Yes, we’ve all seen video of police action, floods or other news events that looked as if they were shot from a very low level. Chances are, the news copters were hovering at high altitude and using a long lens with a gyro-stabilized camera.
Such realities are one reason engine reliability is even more critical in a helicopter than in a fixed-wing airplane. It’s also a motivation to use a large engine, such as Robinson’s Lycoming IO-540, and derate it dramatically for minimum maintenance and the best possible TBO.
Under more normal circumstances, you can concentrate on flying the R44 inside the standard envelope, and that’s a relatively simple process. It’s important to remember, however, that helicopter operators have different attitudes about performance than do fixed-wing pilots.
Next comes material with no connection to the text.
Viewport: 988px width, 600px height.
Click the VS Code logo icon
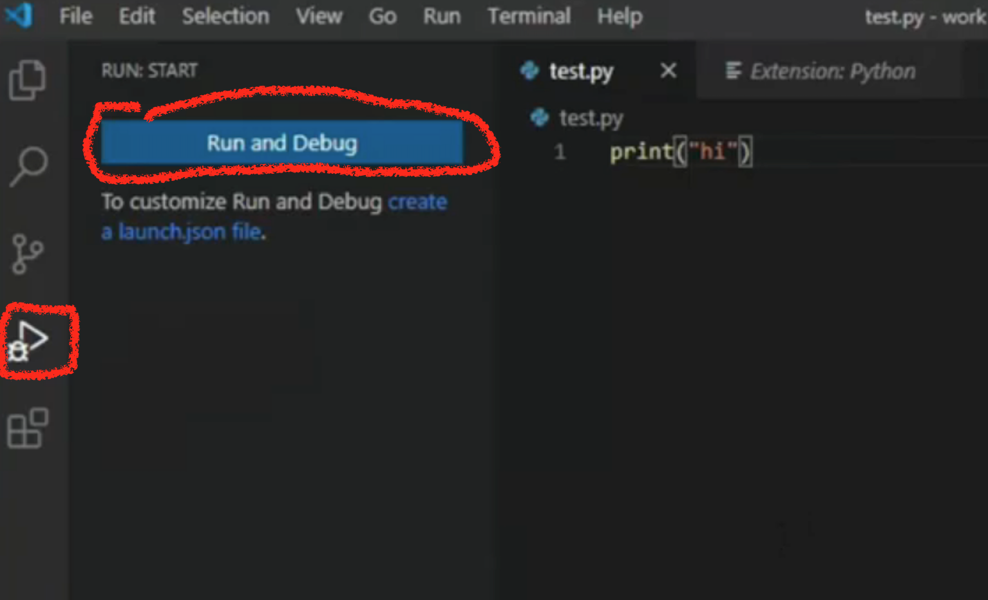19,15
That’s because the mission is totally different. Where you can go and how much you can carry are more important than how fast you can get there. In many places, local operating restrictions now limit where helicopters can land, but in areas free of such regulations, they usually have the flexibility of setting down wherever the rotor will fit.
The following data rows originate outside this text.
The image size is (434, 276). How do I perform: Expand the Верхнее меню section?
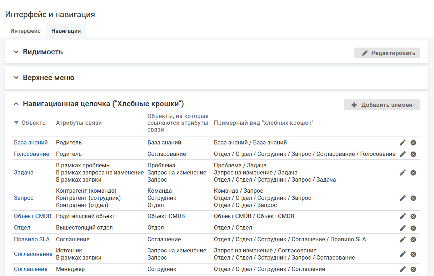(16, 78)
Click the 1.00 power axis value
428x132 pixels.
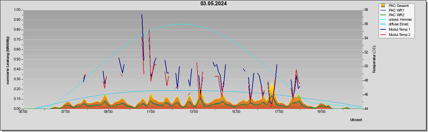17,10
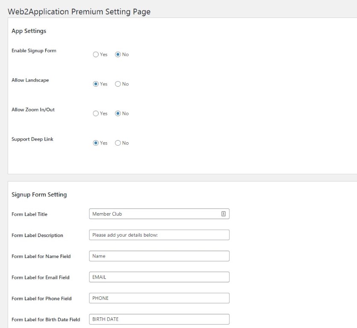Choose Yes for Allow Landscape
357x328 pixels.
click(96, 84)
|The flight deck of the R44 photographed for this article featured the Garmin GNS 430 (top). Pilots are prevented from inadvertantly pulling the mixture control by the mixture control guard (left). The helicopter’s primary flight control, the cyclic (right), as flown from the right seat. |
|Building The World’s Most Popular Helicopters|
During a previous visit to Robinson Helicopter, Frank Robinson took me on a tour of the plant and pointed out the features that make his company one of the most efficient in the business. It’s a huge facility, consuming a major portion of Zamperini Field/Torrance Airport’s south ramp. In total, the Robinson buildings account for 480,000 square feet, counting the 2003 addition of the 220,000-square-foot west building.
As a new facility, you might expect to find modern equipment and techniques, and you wouldn’t be disappointed. For one thing, the view from above suggests that much of the lighting is natural with the help of skylights and Southern California’s 330 days of sunshine yearly. Though my tour was in daylight, it never occurred to me to look up. Indeed, a glance at the ceiling revealed that there were essentially no overhead lights illuminated. Robinson works two shifts, so the lights come on when the sun goes down, but Robinson saves a fortune in lighting costs by using solar illumination during the day.
Robinson also incorporates extensive use of CNC (computer numerically controlled) machining centers and two dynamometer test cells for engine testing. Robinson Helicopters was one of the first to be awarded ISO 9001 manufacturing certification for the design, manufacturing and certification of helicopters. The company prefers to perform most manufacturing functions—welding, machining, assembly, painting, flight-testing—in house rather than farm them out to subcontractors.
The current production rate is 20 helicopters weekly, produced by a work force of 1,300 employees. Fully a quarter of those folks have been with the company for 10 years or more.